START Supplied material
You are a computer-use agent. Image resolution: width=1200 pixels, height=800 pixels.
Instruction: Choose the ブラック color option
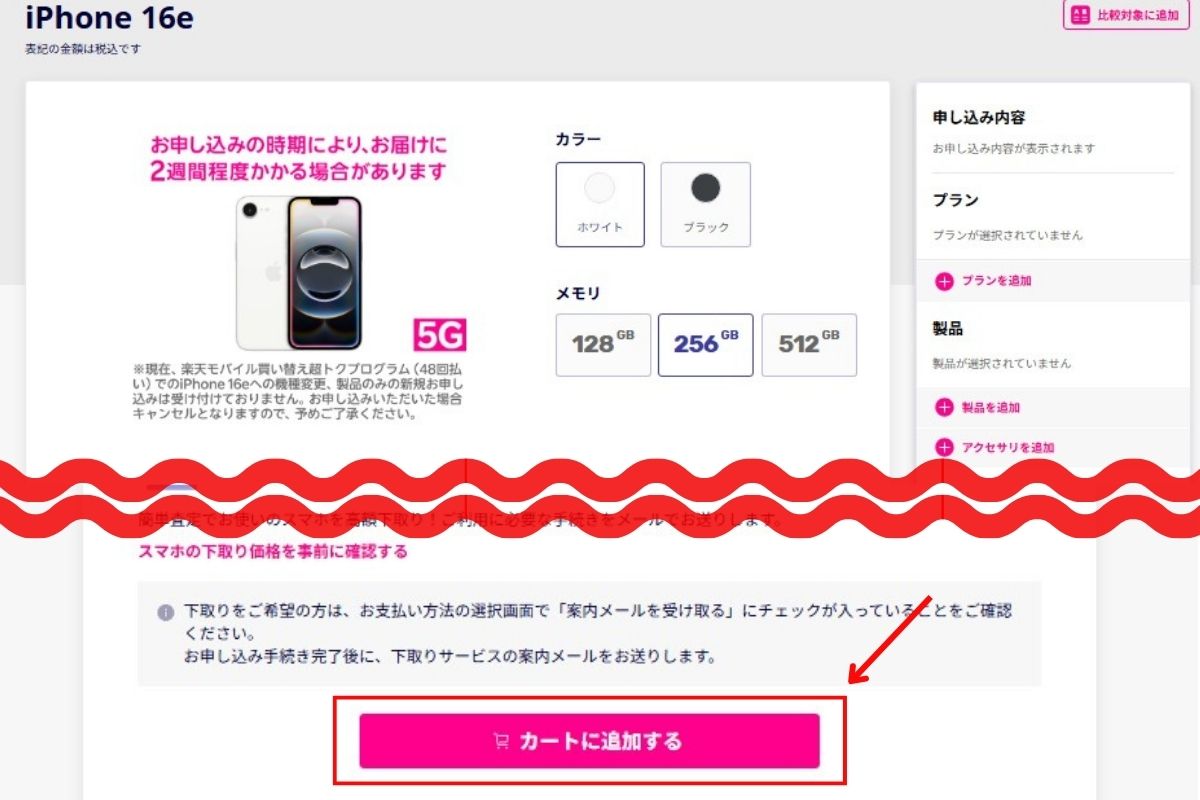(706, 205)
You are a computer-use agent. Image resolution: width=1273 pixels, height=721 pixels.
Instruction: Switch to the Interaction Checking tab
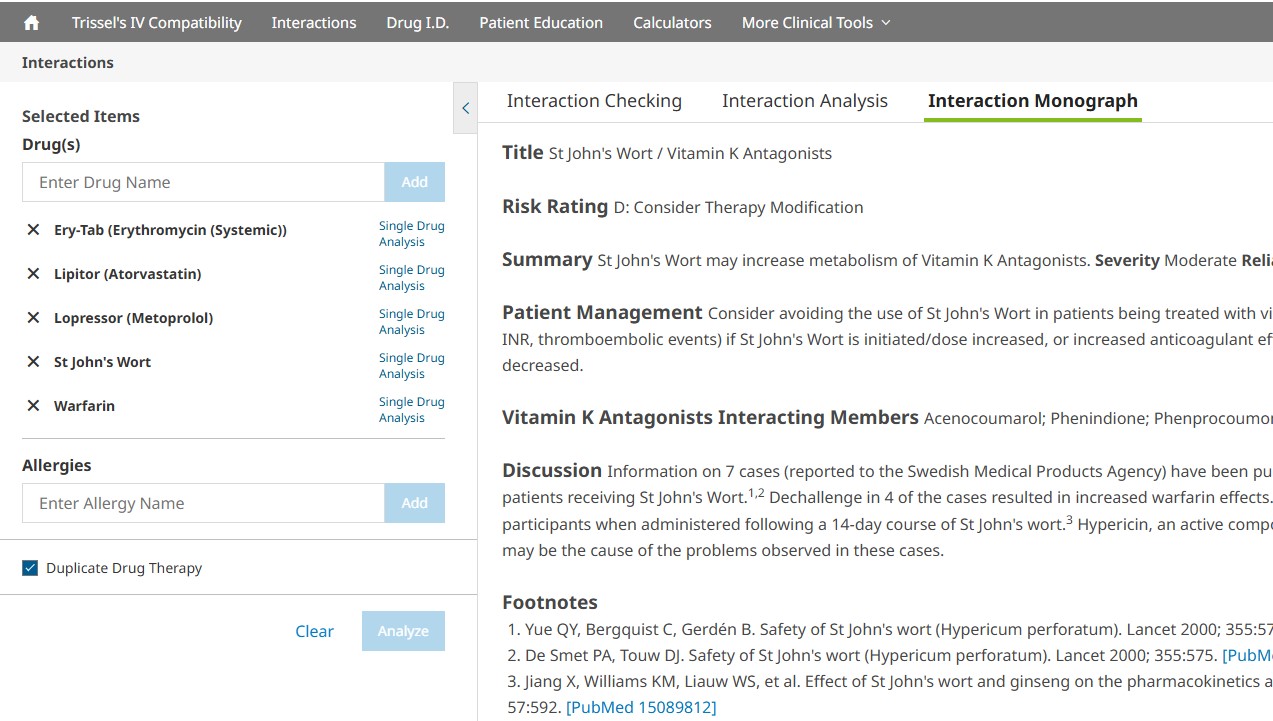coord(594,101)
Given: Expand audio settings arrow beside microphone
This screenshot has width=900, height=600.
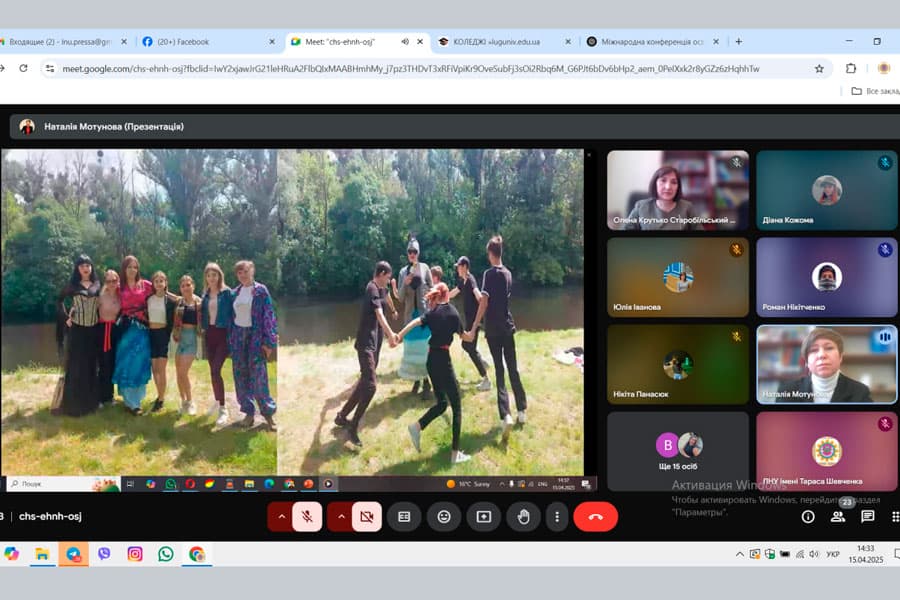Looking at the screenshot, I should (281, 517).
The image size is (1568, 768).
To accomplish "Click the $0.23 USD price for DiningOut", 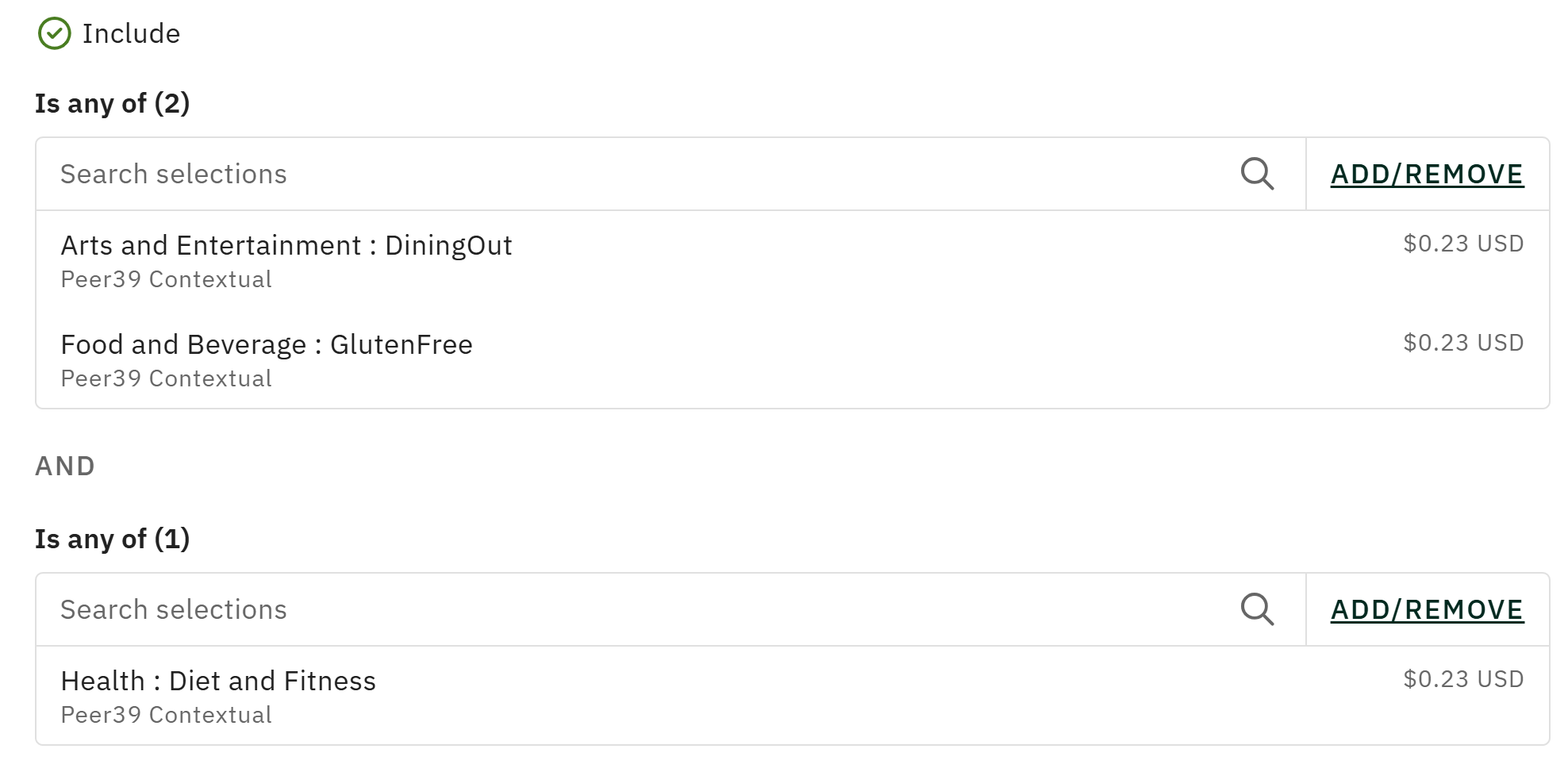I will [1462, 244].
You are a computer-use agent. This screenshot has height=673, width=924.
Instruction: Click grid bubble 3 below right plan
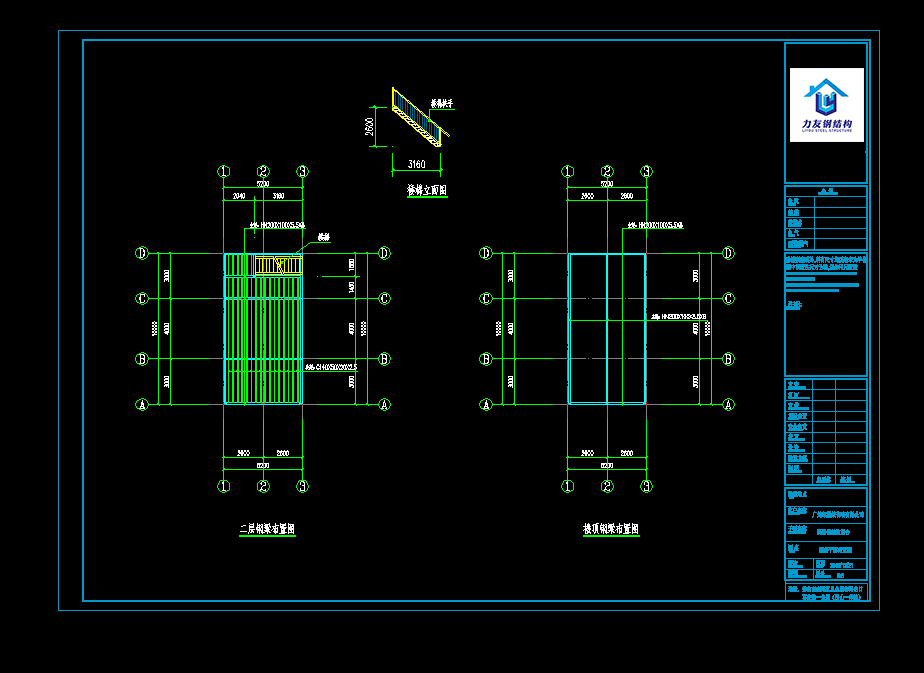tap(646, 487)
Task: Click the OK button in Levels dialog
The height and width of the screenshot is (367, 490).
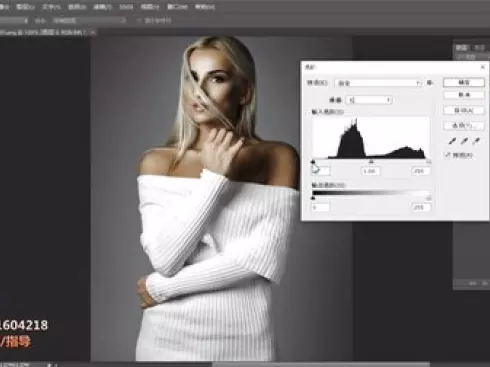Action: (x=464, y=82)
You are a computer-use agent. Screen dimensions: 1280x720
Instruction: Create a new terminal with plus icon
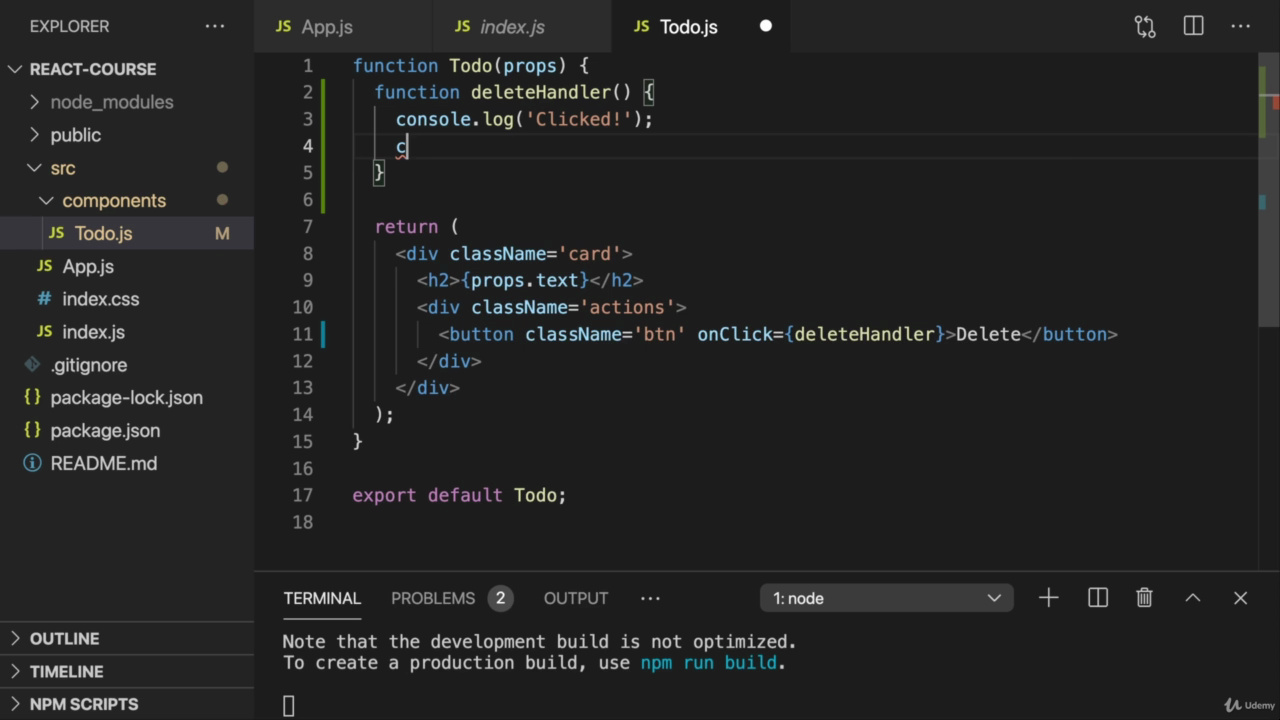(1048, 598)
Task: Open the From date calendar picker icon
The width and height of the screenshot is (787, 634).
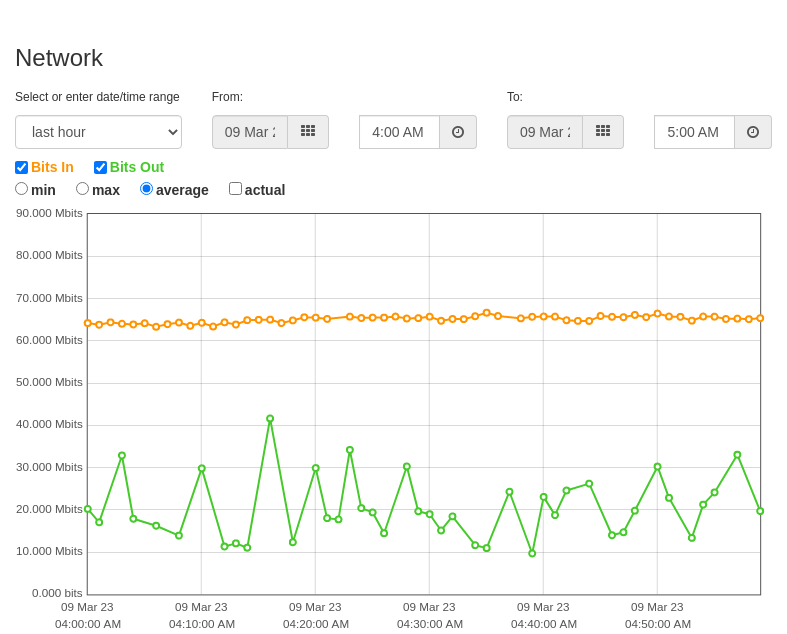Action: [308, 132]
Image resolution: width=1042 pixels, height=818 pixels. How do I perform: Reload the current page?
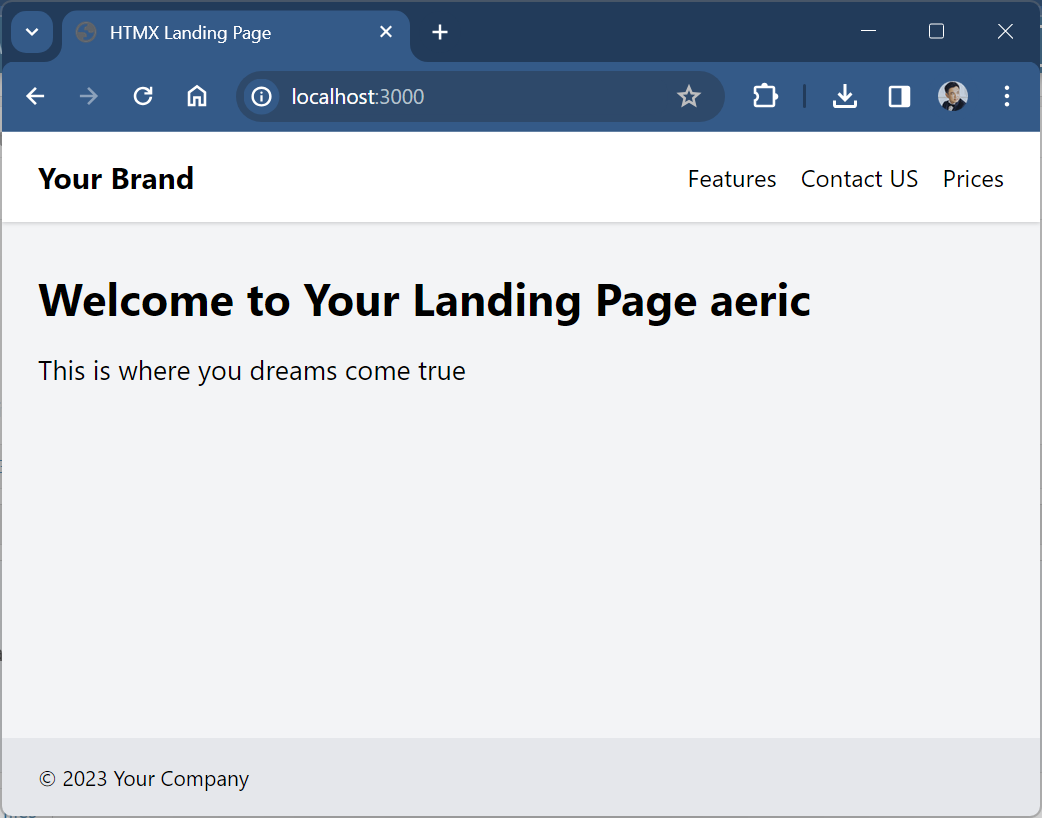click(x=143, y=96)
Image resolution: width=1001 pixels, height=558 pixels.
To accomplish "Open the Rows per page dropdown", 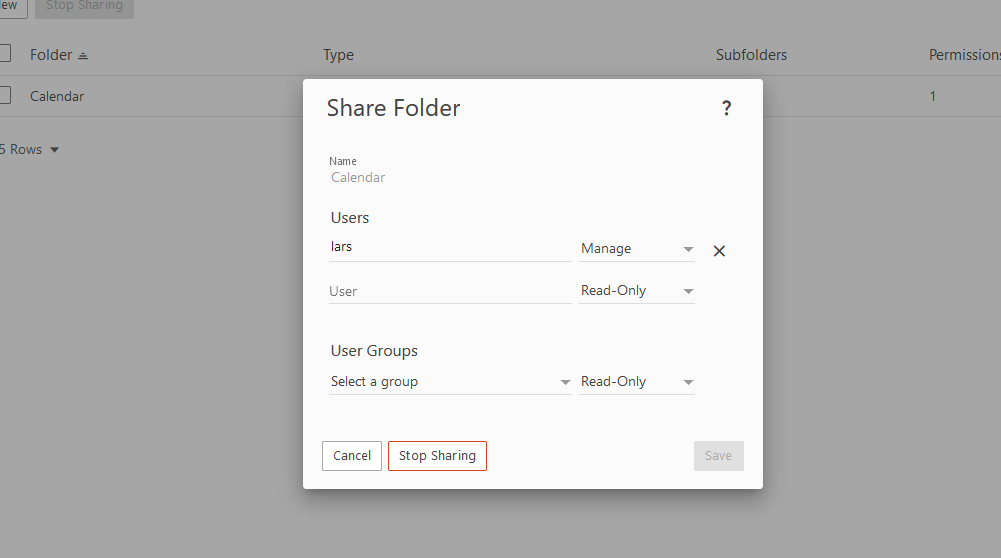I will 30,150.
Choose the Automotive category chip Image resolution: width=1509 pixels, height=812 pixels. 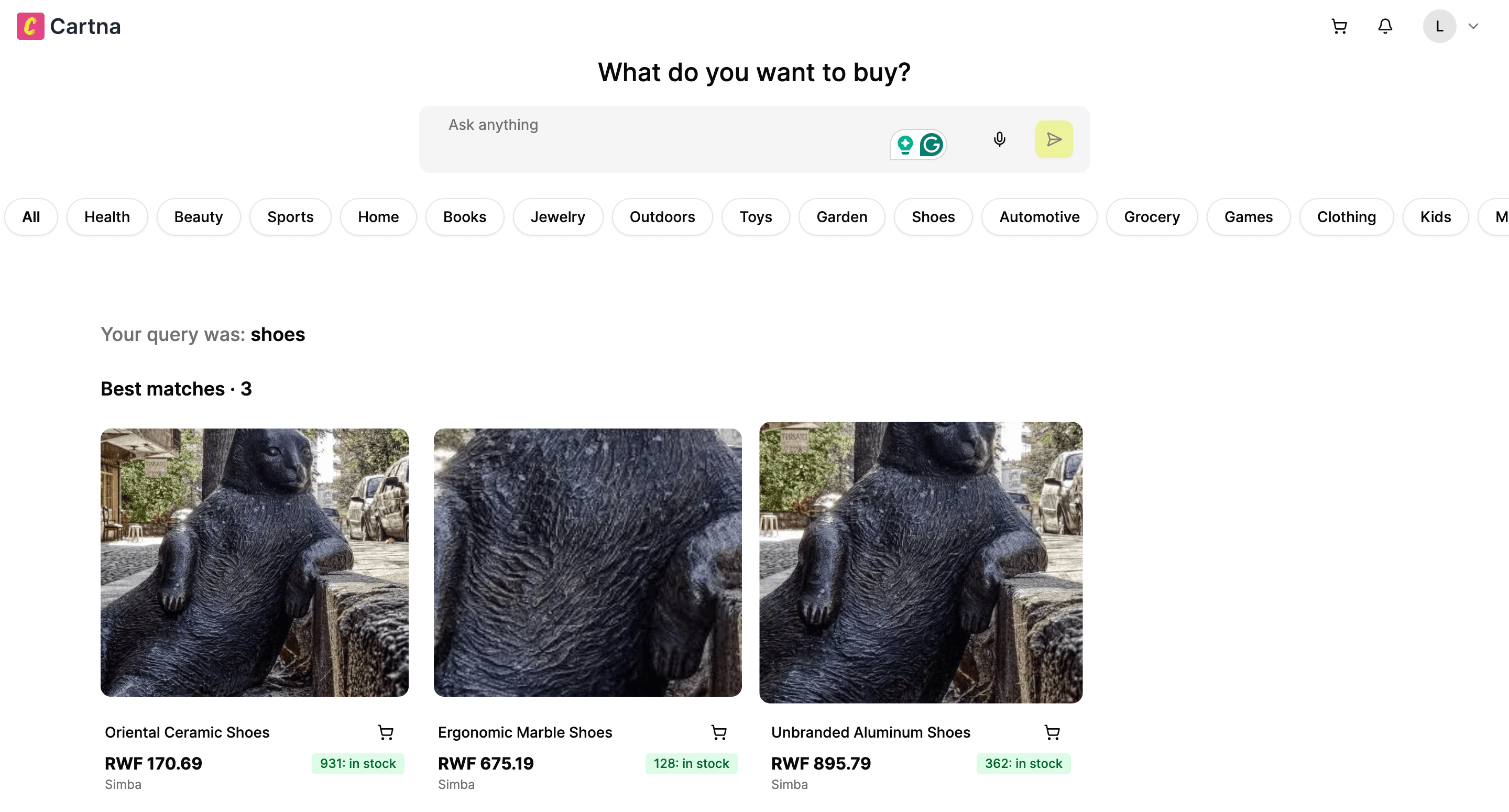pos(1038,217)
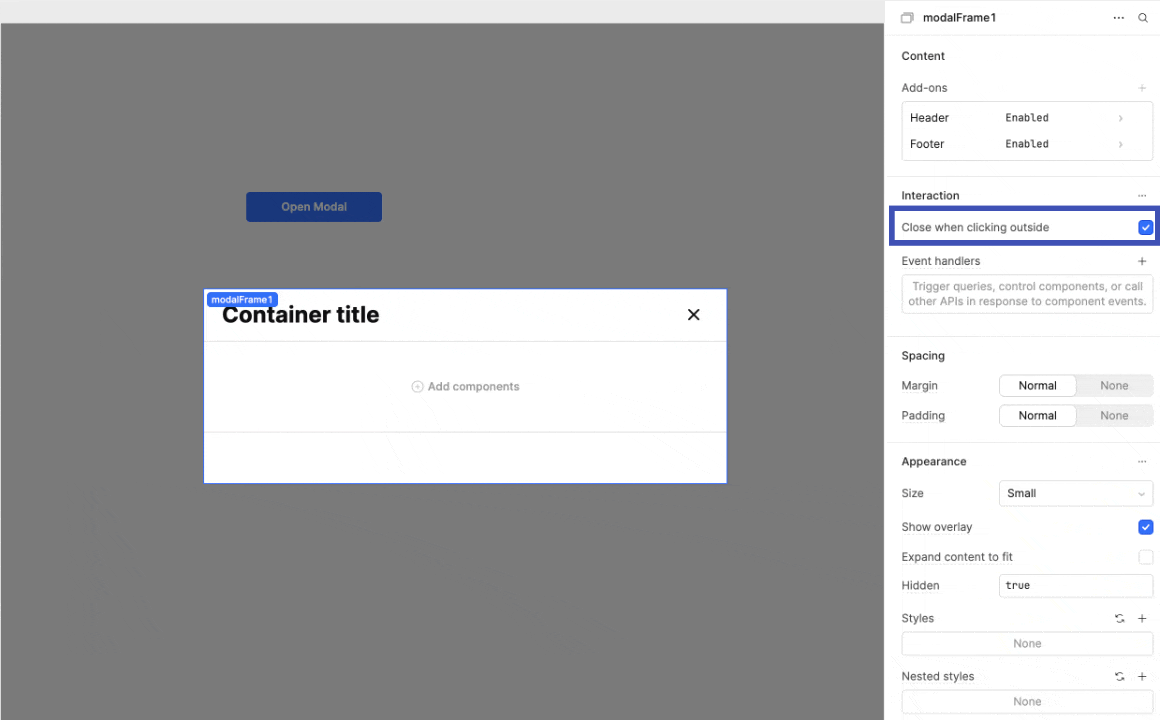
END Supplied material
Problem ▸ In the entries above, find lines with "Task" and copy each.

Solution to this problem ▸
Task: Click the OK button in Levels dialog
Task: Open the From date calendar picker icon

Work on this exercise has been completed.